Cardiac surgical procedures; Coronary disease; Angioplasty; Stents; Drug-eluting stents; Unified Health System


ARTIGO ORIGINAL

Impacto da disponibilização de stents farmacológicos para pacientes do Sistema Único de Saúde nas indicações de revascularização miocárdica

Impact of drug-eluting stent availability on indications for coronary revascularization in patients from the Public Healthcare System

Rodrigo Lagny de Castro Oliveira; Luiz Heitor Demolinari Jr.; Gustavo Adolfo Bravo Rando; Paulo Cesar Moraes; Guilherme Abdalla; Alexandre da Silva Medeiros

Santa Casa de Misericórdia de Barra Mansa - Barra Mansa, RJ, Brasil

Correspondência Correspondência: Rodrigo Lagny de Castro Oliveira Rua Pinto Ribeiro, 205 Barra Mansa, RJ, Brasil - CEP 27310-420 E-mail: lagny@ig.com.br

RESUMO

INTRODUÇÃO: Os stents farmacológicos (SFs) ainda não estão disponíveis para uso clínico em pacientes do Sistema Único de Saúde (SUS). Este estudo teve como objetivo avaliar o quanto a disponibilidade de SFs para utilização em pacientes do SUS poderia impactar na conduta do cardiologista intervencionista com relação à indicação de revascularização miocárdica, cirúrgica ou percutânea.

MÉTODOS: Análise retrospectiva dos casos submetidos a revascularização cirúrgica pelo SUS em 2010 na Santa Casa de Misericórdia de Barra Mansa (Barra Mansa, RJ, Brasil). As coronariografias, classificadas pelo SYNTAX Score, foram submetidas à avaliação de três cardiologistas intervencionistas, juntamente com o seguinte questionário: 1) Concorda com a indicação inicial de cirurgia? 2) Utilizando SF, considera que a intervenção coronária percutânea (ICP) seria tão benéfica quanto ou superior à cirurgia? 3) Caso optasse pelo implante de SF, quantos seriam utilizados? 4) Com SF, a revascularização seria completa? Foram excluídos os casos de revascularização cirúrgica prévia, plastia/troca valvar concomitante, e resposta "não" à questão 1 do questionário.

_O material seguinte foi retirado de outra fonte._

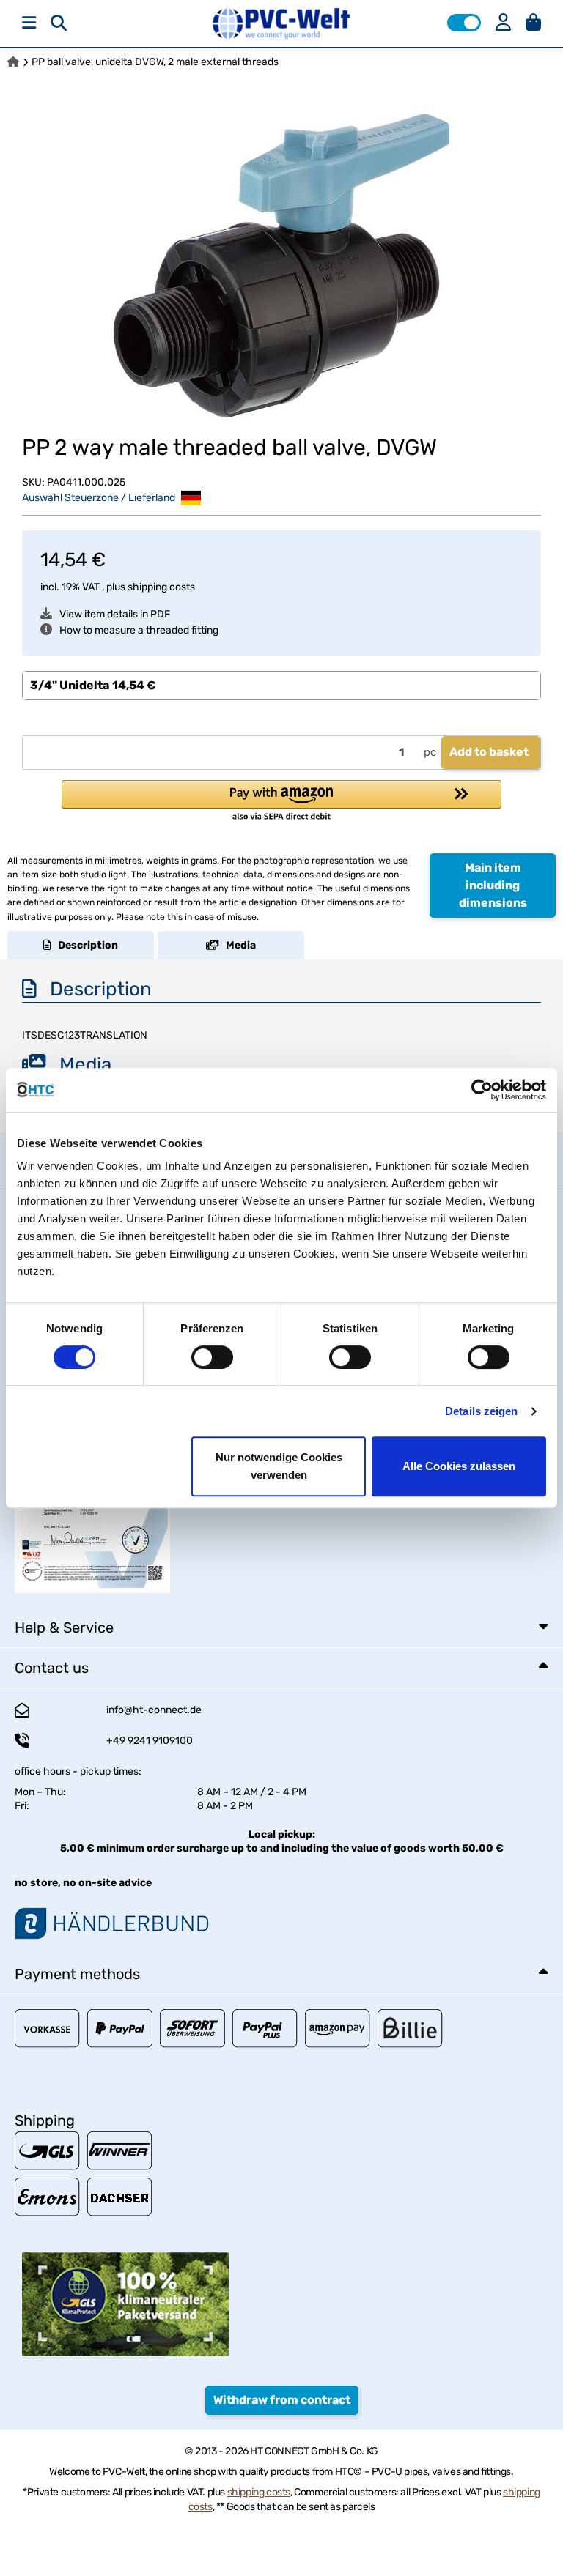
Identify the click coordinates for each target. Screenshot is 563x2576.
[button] (464, 22)
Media (237, 945)
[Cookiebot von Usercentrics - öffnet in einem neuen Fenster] (482, 1090)
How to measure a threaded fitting (138, 630)
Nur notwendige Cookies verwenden (279, 1466)
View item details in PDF (114, 614)
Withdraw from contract (281, 2400)
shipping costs (161, 587)
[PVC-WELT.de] (282, 23)
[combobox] (281, 685)
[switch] (212, 1357)
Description (84, 945)
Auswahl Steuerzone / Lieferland (99, 497)
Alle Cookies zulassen (458, 1466)
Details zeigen (481, 1411)
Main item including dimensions (493, 885)
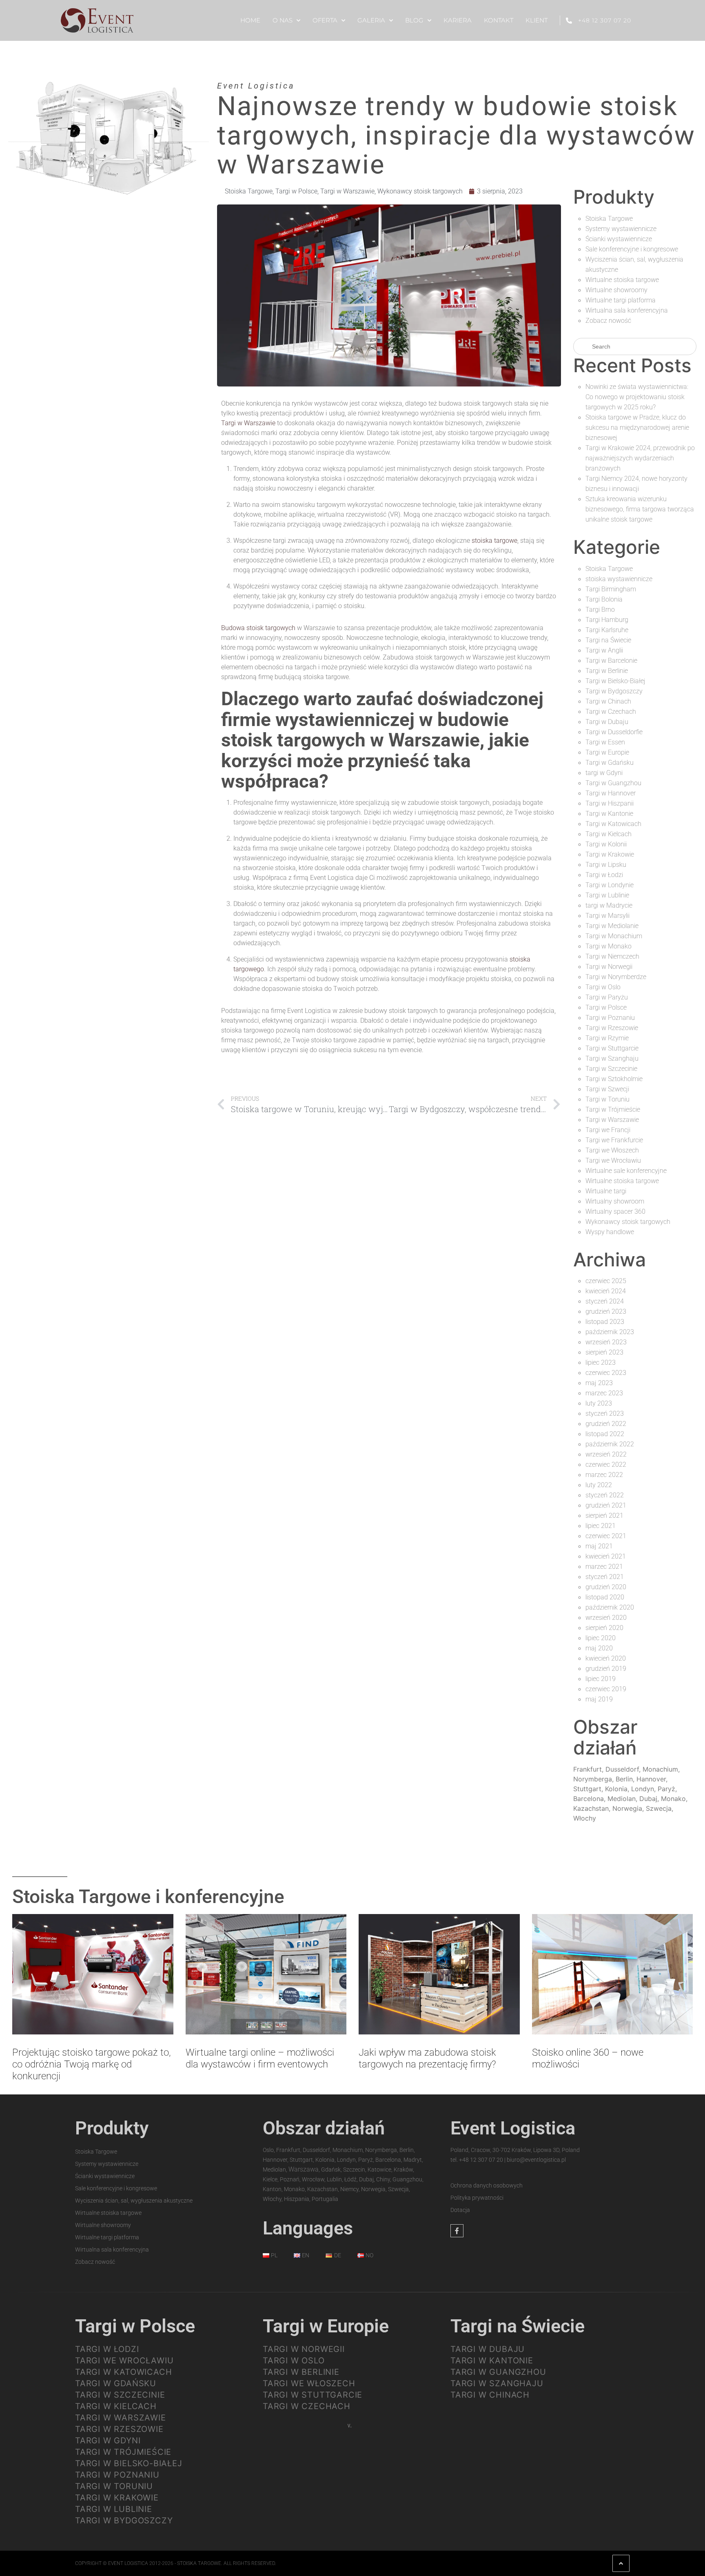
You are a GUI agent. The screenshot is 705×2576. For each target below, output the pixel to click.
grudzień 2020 (605, 1587)
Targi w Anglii (604, 650)
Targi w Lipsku (605, 864)
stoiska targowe (494, 540)
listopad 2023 (604, 1322)
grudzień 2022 (605, 1424)
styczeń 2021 (604, 1577)
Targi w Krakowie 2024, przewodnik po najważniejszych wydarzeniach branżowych (640, 458)
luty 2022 (598, 1485)
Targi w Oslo (603, 987)
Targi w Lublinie (607, 895)
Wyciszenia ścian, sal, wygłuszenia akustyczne (134, 2200)
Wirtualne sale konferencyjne (626, 1171)
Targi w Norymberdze (615, 977)
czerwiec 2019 (605, 1689)
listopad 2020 (604, 1597)
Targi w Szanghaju (611, 1058)
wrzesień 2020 (606, 1617)
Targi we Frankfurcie (614, 1140)
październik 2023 (609, 1332)
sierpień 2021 (604, 1515)
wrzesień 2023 (606, 1342)
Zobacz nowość (608, 320)
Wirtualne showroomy (616, 290)
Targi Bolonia (604, 599)
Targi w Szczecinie (611, 1069)
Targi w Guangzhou (613, 783)
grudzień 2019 (605, 1668)
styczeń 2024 (604, 1301)
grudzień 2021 (605, 1505)
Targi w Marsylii (607, 915)
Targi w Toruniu (607, 1099)
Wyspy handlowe (609, 1232)
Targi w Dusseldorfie (614, 732)
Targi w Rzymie (607, 1038)
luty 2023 (598, 1403)
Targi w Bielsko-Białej (615, 681)
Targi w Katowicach (613, 824)
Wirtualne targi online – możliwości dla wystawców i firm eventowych (260, 2058)
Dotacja (460, 2210)
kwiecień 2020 (605, 1658)
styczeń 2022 (604, 1495)
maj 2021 (599, 1546)
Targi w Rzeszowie (611, 1028)
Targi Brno (600, 609)
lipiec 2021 (600, 1526)
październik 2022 (609, 1444)
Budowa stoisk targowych (258, 628)
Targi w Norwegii (608, 966)
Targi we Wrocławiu (613, 1160)
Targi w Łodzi (604, 875)
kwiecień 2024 (605, 1291)
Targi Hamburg (606, 620)
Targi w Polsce (296, 191)
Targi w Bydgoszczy (614, 691)
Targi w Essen (605, 742)
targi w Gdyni (604, 773)
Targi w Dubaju (606, 722)
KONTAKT (498, 20)
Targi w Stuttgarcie (611, 1048)
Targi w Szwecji (607, 1089)
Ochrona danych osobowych (486, 2185)
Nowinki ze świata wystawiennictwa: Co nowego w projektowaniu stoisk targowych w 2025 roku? (636, 397)
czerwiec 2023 (605, 1373)
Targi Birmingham (610, 589)
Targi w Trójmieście (612, 1109)
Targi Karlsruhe (606, 630)
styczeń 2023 (604, 1413)
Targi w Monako (608, 946)
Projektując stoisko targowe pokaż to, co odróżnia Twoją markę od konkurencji (91, 2064)
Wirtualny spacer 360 (615, 1211)
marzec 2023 (604, 1393)
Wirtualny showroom (614, 1201)
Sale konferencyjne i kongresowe (631, 249)
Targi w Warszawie (347, 191)
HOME (250, 20)
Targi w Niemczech (612, 956)
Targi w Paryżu (606, 997)
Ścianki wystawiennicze (618, 239)
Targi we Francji (607, 1130)
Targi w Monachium (613, 936)
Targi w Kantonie (609, 813)
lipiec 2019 (600, 1679)
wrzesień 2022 (606, 1454)
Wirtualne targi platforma (620, 300)
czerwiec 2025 (605, 1281)
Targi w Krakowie (609, 854)
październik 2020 (609, 1607)
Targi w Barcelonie (611, 660)
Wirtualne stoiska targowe (622, 280)
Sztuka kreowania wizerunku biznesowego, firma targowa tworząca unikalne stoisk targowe (639, 509)
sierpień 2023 (604, 1352)
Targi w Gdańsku (609, 762)
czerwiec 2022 (605, 1464)
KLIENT (536, 20)
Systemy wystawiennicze (620, 229)
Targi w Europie (607, 752)
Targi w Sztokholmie (614, 1079)
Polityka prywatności (476, 2197)
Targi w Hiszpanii (609, 803)
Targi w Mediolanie (611, 926)
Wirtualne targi (605, 1191)
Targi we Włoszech (612, 1150)
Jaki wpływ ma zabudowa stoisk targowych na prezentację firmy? (427, 2058)
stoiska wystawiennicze (618, 579)
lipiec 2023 (600, 1362)
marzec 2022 (604, 1475)
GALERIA (371, 20)
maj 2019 (599, 1699)
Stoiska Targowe (249, 191)
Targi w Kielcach (608, 834)
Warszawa (303, 2169)
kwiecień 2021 (605, 1556)
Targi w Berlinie (606, 671)
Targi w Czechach (610, 711)
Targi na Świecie (608, 640)
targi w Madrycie (608, 905)
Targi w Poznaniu (610, 1018)
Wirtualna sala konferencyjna (626, 310)
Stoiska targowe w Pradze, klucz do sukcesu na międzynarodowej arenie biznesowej (637, 427)
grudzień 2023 (605, 1311)
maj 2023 (599, 1383)
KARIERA (457, 20)
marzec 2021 (604, 1566)
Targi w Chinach (608, 701)
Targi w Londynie (609, 885)
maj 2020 (599, 1648)
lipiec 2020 (600, 1638)
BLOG (414, 20)
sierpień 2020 (604, 1628)
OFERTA (325, 20)
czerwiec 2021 (605, 1536)
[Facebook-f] (456, 2230)
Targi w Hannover (610, 793)
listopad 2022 (604, 1434)
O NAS (283, 20)
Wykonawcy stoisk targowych (420, 191)
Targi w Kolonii (606, 844)
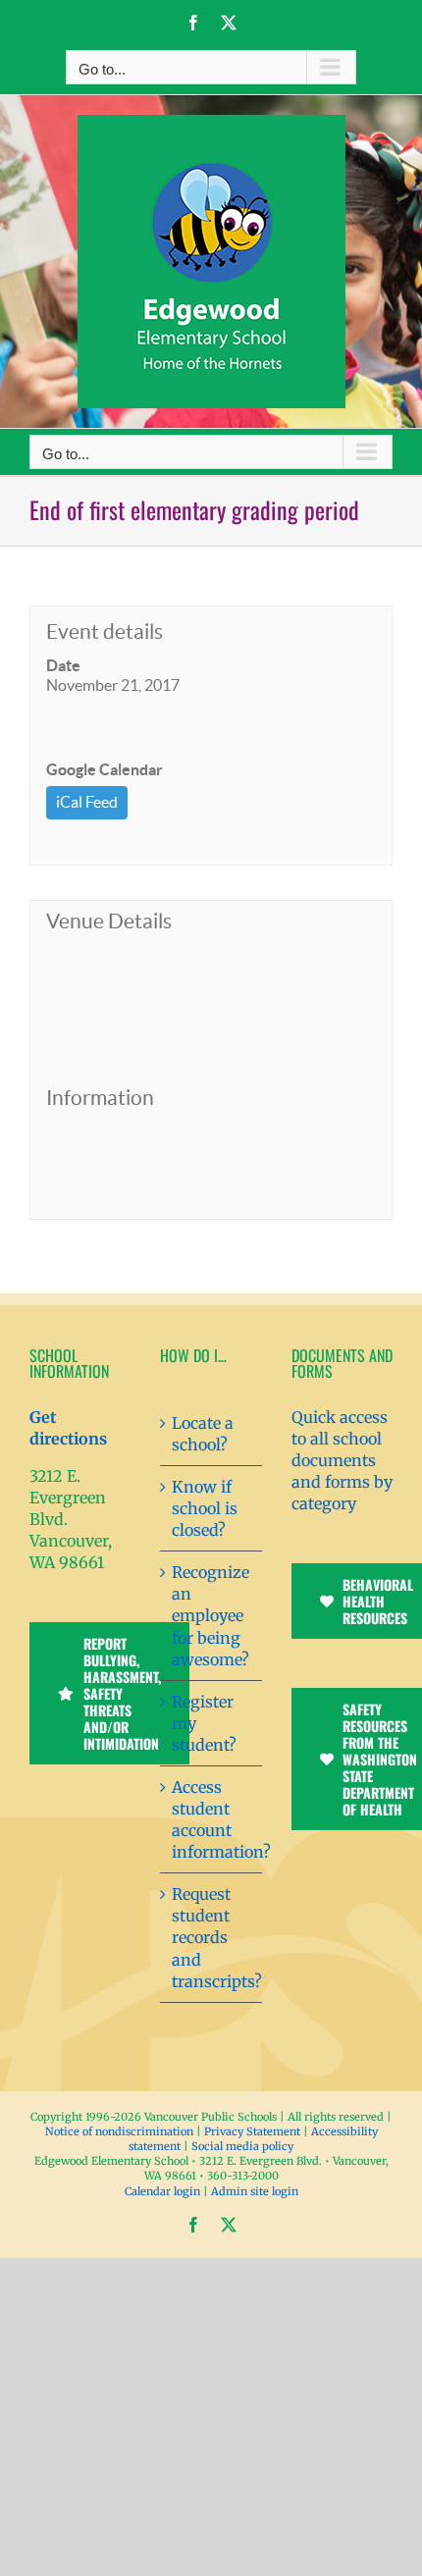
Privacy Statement (252, 2131)
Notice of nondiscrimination (119, 2131)
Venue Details (109, 921)
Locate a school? (203, 1433)
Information (100, 1097)
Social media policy (242, 2146)
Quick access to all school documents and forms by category (342, 1460)
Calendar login (162, 2191)
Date (63, 665)
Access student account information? (211, 1819)
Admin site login (254, 2191)
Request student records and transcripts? (211, 1937)
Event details (104, 631)
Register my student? (204, 1723)
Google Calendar (104, 769)
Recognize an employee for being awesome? (210, 1615)
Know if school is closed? (204, 1508)
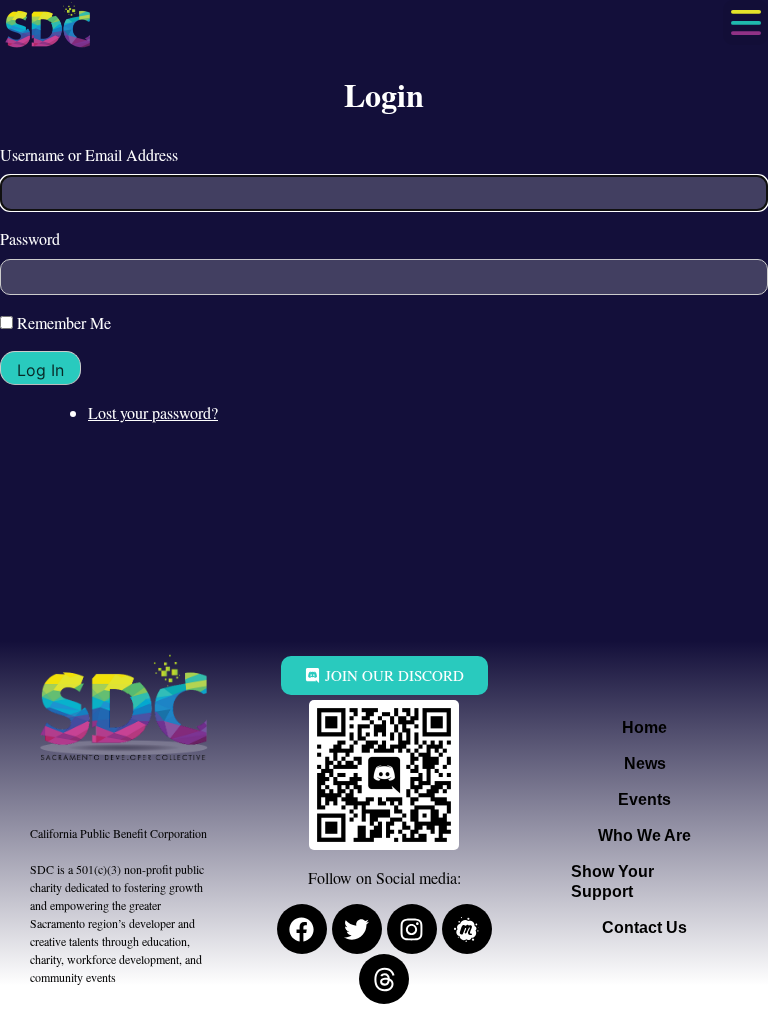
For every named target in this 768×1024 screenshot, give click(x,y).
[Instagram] (412, 929)
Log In (40, 370)
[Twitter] (357, 929)
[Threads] (384, 979)
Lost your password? (153, 412)
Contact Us (644, 927)
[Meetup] (467, 929)
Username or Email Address (89, 154)
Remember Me (64, 322)
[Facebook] (302, 929)
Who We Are (644, 835)
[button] (745, 22)
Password (30, 238)
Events (644, 799)
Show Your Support (612, 881)
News (645, 763)
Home (644, 727)
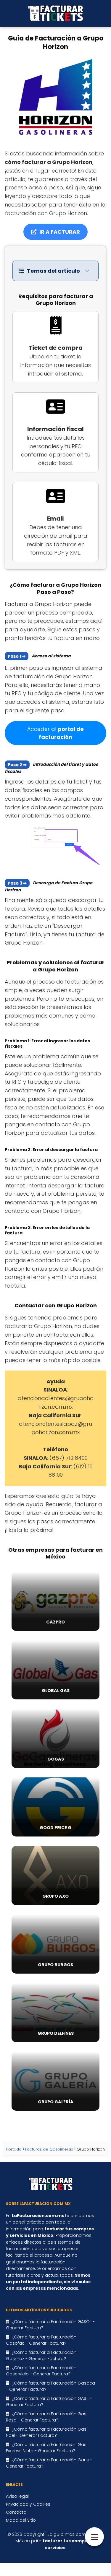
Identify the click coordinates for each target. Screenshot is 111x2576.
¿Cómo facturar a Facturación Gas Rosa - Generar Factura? (46, 2417)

RESULTADOS: O estudo incluiu 67 pacientes, com média de idade de 59,7 ± 9,8 anos, 59,7% do sexo masculino e 38,8% diabéticos. Em 29,8% a ICP foi considerada o procedimento de escolha, com revascularização completa em 90% dos casos e uso médio de 1,82 ± 0,83 stent por paciente. De acordo com o SYNTAX Score, a ICP foi indicada em 66,6% dos pacientes com escore < 23, em 23% dos pacientes com escore entre 23 e 32, e em nenhum paciente com escore > 32.

CONCLUSÕES: A disponibilização de SF para pacientes do SUS pode influenciar significativamente as indicações de revascularização miocárdica percutânea, principalmente naqueles com SYNTAX Score < 23.

Descritores: Procedimentos cirúrgicos cardíacos. Doença das coronárias. Angioplastia. Stents. Stents farmacológicos. Sistema Único de Saúde.

ABSTRACT

BACKGROUND: Drug-eluting stents (DES) are still not accessible for patients from the Public Healthcare System (PuHS). This study aimed to evaluate how the availability of DES for use in PuHS patients could impact the conduct of the interventional cardiologist regarding the indication for percutaneous or surgical myocardial revascularization.

METHODS: Retrospective analysis of PuHS patients undergoing surgical revascularization at Santa Casa de Misericórdia de Barra Mansa (Barra Mansa, RJ, Brazil) in 2010. Coronary angiographies classified by the SYNTAX score were submitted to the evaluation of 3 interventional cardiologists who answered the following questionnaire: 1) Do you agree with the initial indication for surgery? 2) If a DES was available, do you believe the percutaneous coronary intervention (PCI) would be as beneficial as or superior to surgical revascularization? 3) If you decide to use DES, how many would be used? 4) After using DES, would revascularization be complete? Patients submitted to previous surgical revascularization, concomitant valvoplasty/valve replacement and a negative answer to question 1 were excluded.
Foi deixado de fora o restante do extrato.